Delight Springs

Saturday, March 19, 2016

The Internet of Us

Vandy's Berry Lecturer Michael Lynch delivered an important message last night about "Google-knowing" and its mediated threat to deep understanding. The more we rely on digital connection to plug our knowledge gaps, the weaker our perceptual acuity. The more we depend on external data storage, the thinner our empirical relation to the world of facts in context, or genuine knowledge. Here's his lively and peripatetic recent introduction to The Internet of Us-Knowing More and Understanding Less in the Age of Big Data:
Jill Lepore, writing in The New Yorker, says Lynch "thinks we are frighteningly close" to losing our ability to know,
as if the whole world had suddenly gone blind. There would be no immediate basis on which to establish the truth of a fact. No one would really know anything anymore, because no one would know how to know. I Google, therefore I am not.
We heard a report in the Atheism class Thursday that seems to me to support this alarming forecast. It was a good and thoughtful report, informed by Google, but ultimately resigned to a world in which competing facts-&-values and alternative local cultures (even cultures as superficially similar as Nashville and St. Louis!) will never be reconciled. The reporters were skeptical about reason's relevance in settling differences, confirming Lynch's "three sources of skepticism about reason: the suspicion that all reasoning is rationalization, the idea that science is just another faith, and the notion that objectivity is an illusion."

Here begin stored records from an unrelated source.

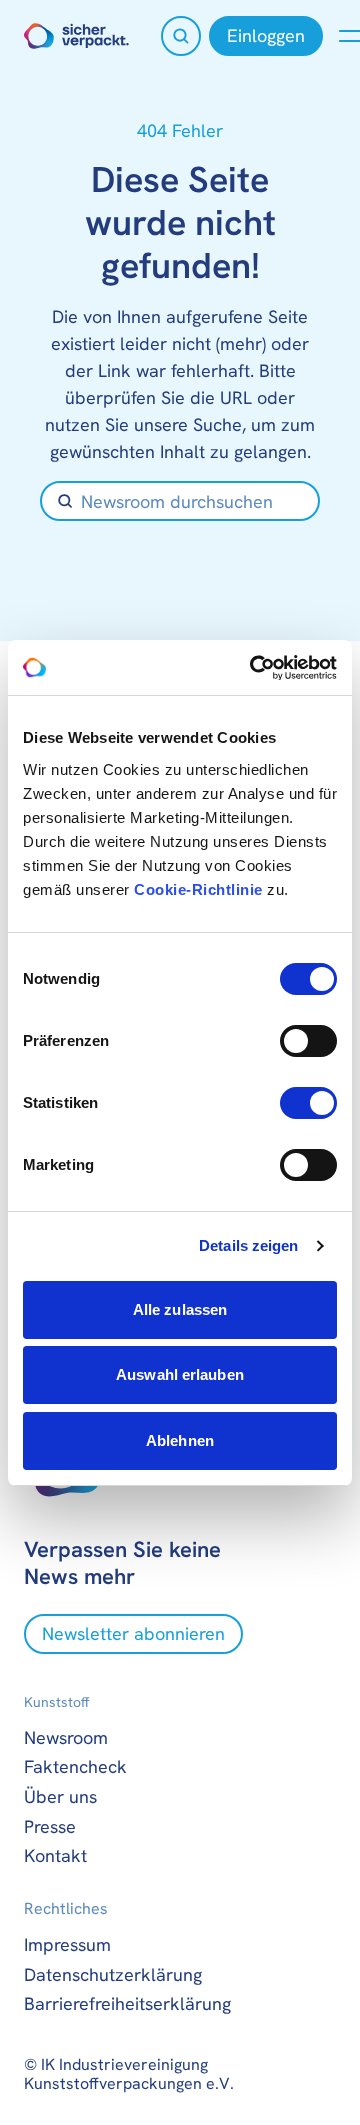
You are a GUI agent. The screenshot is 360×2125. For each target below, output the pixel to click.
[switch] (308, 1041)
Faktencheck (75, 1766)
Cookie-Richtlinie (198, 889)
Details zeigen (248, 1245)
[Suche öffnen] (181, 36)
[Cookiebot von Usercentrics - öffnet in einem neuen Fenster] (254, 668)
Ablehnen (180, 1440)
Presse (50, 1826)
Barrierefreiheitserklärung (127, 2003)
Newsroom (66, 1737)
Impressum (67, 1944)
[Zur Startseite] (76, 36)
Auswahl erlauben (180, 1374)
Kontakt (55, 1855)
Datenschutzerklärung (113, 1974)
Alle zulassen (180, 1309)
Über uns (60, 1796)
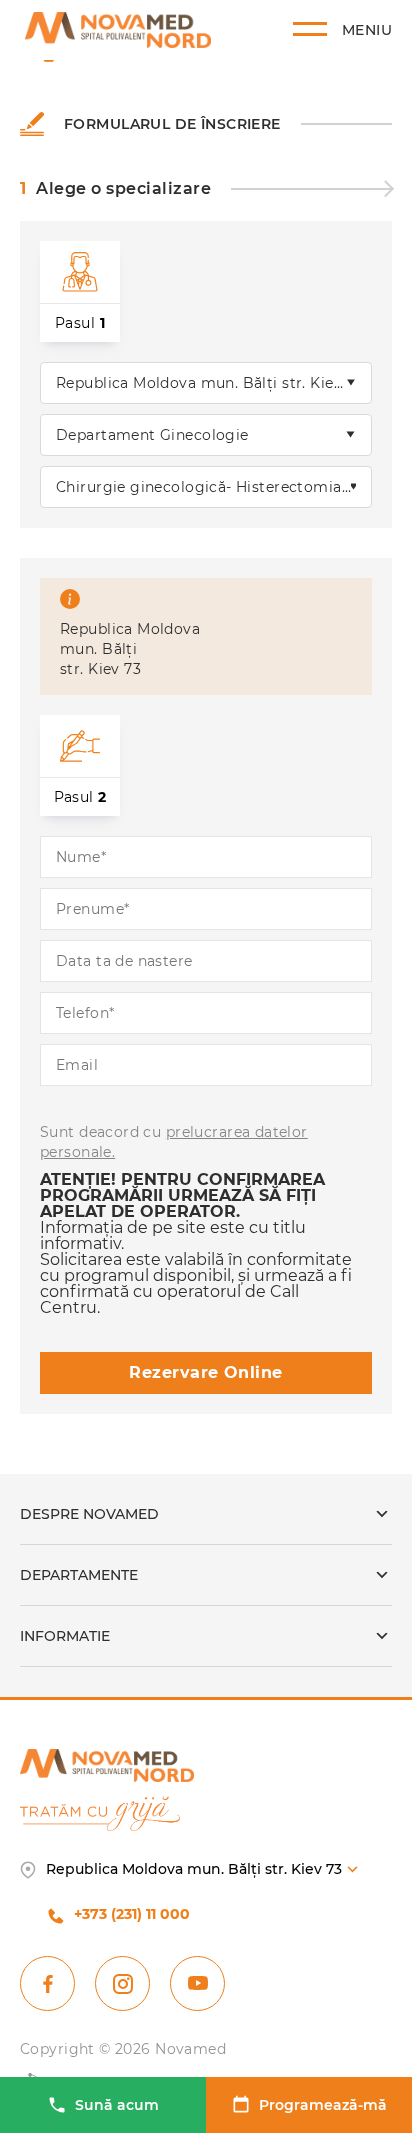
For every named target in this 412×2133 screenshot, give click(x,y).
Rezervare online (206, 1372)
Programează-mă (323, 2105)
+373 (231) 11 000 (132, 1914)
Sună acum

Our reporters illustrated their skepticism with a distressing sitcom clip in which a creationist dismisses science's greatest virtue, self-correction, as "lying, sometimes." He concludes, without serious challenge from a room full of supposed Darwinists , that evolution is simply an article of faith and not fact. Lynch's prediction that, imbued with mere Google knowledge, we soon "won’t be able to agree on the facts, let alone values," is already manifest.

"No matter the bigness of the data, the vastness of the Web, the freeness of speech, nothing could be less well settled in the twenty-first century than whether people know what they know from faith or from facts, or whether anything, in the end, can really be said to be fully proved."

Truthiness is apparently the closest we'll come to knowing, in this strange new world of Drumpf. It's sadder than it is funny, at this point. Remember how we thought, five years ago, that the comic truth of this White House tour de force would finally settle the facts and prove the Donald a liar?